● INSTRUCTIONS TO FOLLOW: Copying exactly, give the lines in the material below from the one with "Where should I" to the one with "Viewport: 983px width, 470px height.", ends included, and nothing besides.

● RECORDED DATA:
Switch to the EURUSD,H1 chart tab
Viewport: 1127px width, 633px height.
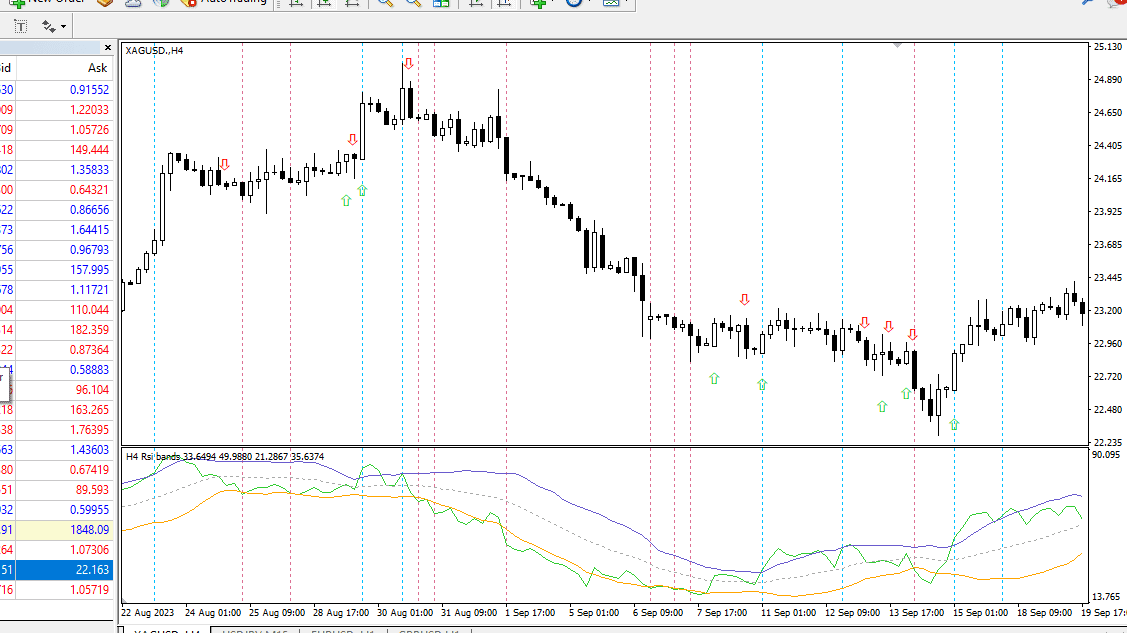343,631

--

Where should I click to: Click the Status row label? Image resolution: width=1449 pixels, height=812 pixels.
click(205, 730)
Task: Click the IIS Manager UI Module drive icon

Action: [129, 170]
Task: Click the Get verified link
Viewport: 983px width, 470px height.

--

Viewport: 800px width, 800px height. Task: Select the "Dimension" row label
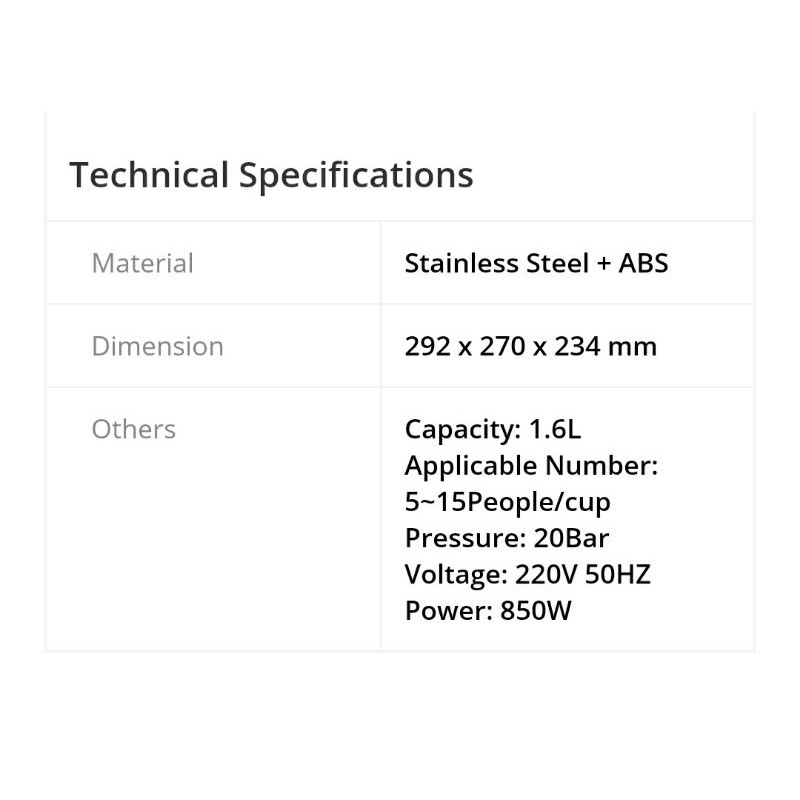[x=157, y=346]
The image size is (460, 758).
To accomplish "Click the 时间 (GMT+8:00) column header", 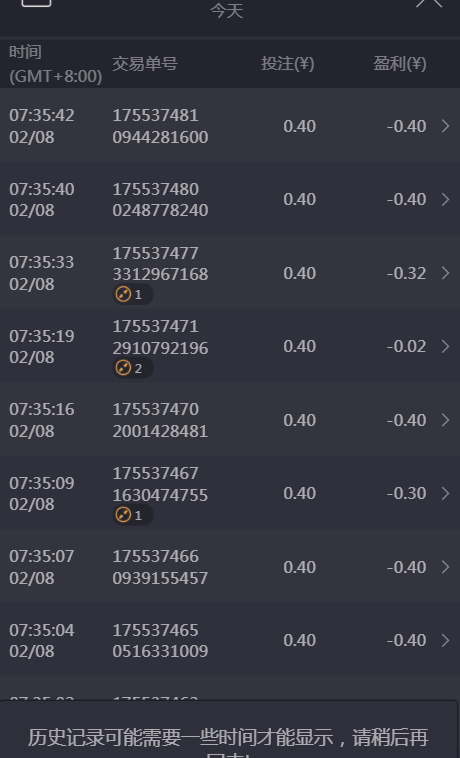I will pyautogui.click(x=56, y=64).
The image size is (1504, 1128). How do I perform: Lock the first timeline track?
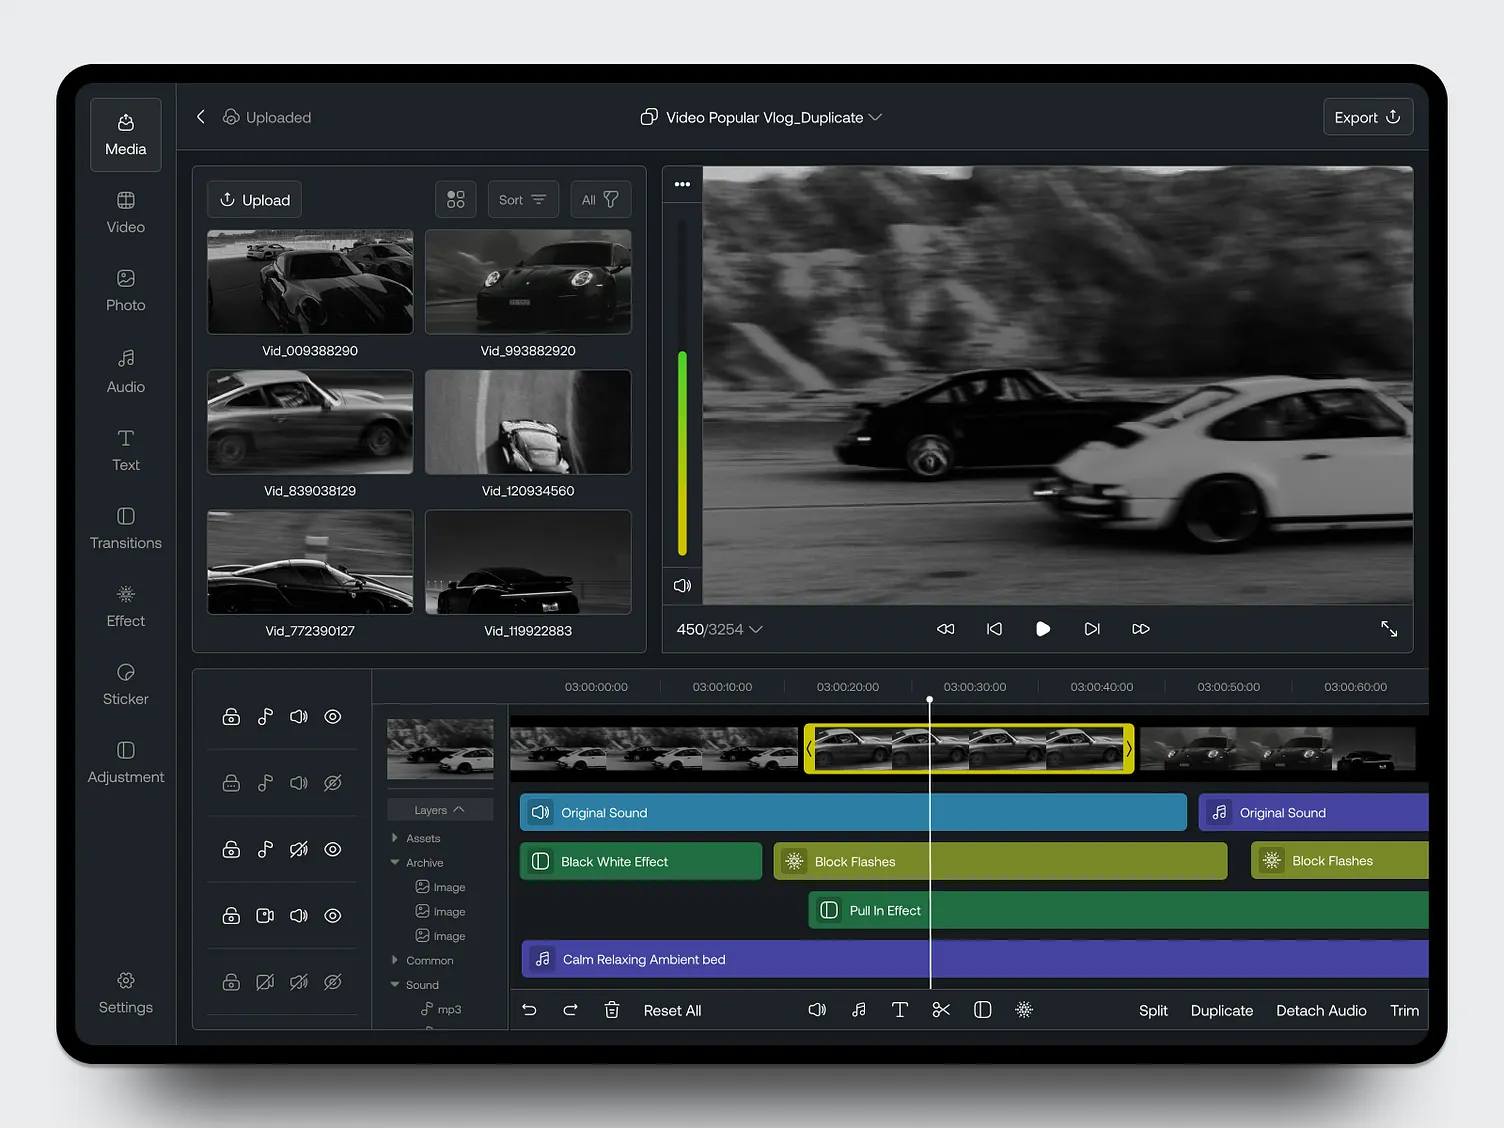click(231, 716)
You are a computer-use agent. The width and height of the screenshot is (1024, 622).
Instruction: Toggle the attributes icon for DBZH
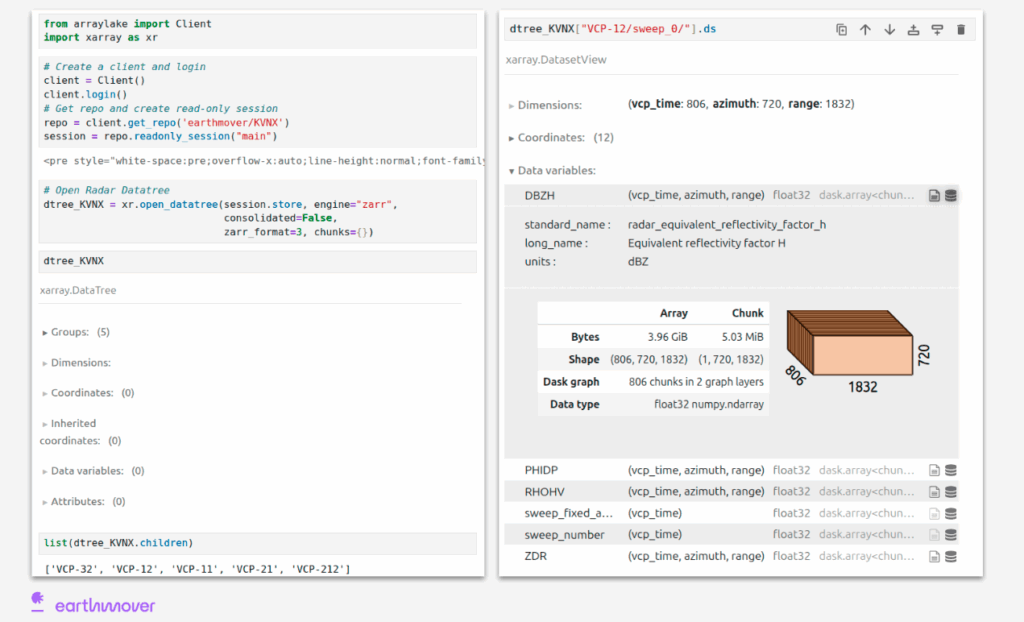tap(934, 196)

● OUTPUT OF THE TASK:
Where should I click to: Click the Status row label? Image resolution: width=1449 pixels, height=812 pixels.
click(205, 730)
Task: Click the IIS Manager UI Module drive icon

Action: [129, 170]
Task: Click the Get verified link
Viewport: 983px width, 470px height.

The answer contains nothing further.